SOURCE RECORDS:
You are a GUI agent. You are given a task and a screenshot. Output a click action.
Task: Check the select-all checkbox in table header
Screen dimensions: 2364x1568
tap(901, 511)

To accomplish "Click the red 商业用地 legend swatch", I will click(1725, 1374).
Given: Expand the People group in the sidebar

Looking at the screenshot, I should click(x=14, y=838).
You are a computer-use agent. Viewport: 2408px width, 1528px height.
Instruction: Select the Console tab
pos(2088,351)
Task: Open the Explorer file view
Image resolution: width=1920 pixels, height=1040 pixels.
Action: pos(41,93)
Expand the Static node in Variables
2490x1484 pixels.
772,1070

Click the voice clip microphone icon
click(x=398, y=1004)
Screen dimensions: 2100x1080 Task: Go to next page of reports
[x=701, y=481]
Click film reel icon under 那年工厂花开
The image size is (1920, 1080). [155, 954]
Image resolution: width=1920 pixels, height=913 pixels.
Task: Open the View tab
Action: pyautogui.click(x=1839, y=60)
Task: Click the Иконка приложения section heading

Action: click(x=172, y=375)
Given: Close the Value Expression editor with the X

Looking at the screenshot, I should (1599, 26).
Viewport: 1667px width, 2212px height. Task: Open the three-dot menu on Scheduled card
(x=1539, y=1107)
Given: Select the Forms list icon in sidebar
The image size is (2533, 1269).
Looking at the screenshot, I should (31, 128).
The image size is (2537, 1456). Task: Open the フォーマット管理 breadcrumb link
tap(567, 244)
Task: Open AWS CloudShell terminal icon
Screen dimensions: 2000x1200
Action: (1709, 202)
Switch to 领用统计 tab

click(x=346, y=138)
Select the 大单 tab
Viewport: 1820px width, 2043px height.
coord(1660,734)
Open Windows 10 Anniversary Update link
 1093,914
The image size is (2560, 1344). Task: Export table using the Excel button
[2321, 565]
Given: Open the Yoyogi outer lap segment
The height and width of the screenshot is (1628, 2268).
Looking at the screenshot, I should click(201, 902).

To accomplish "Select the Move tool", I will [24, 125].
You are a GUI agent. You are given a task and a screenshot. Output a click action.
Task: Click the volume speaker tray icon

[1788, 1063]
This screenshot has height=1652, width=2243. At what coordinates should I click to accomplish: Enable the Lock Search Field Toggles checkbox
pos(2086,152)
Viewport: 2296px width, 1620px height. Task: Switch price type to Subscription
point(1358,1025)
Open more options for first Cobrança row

EXERCISE DESCRIPTION:
Go through the listing above, count the lines that contain "will", and state that number alone.

ANSWER:
2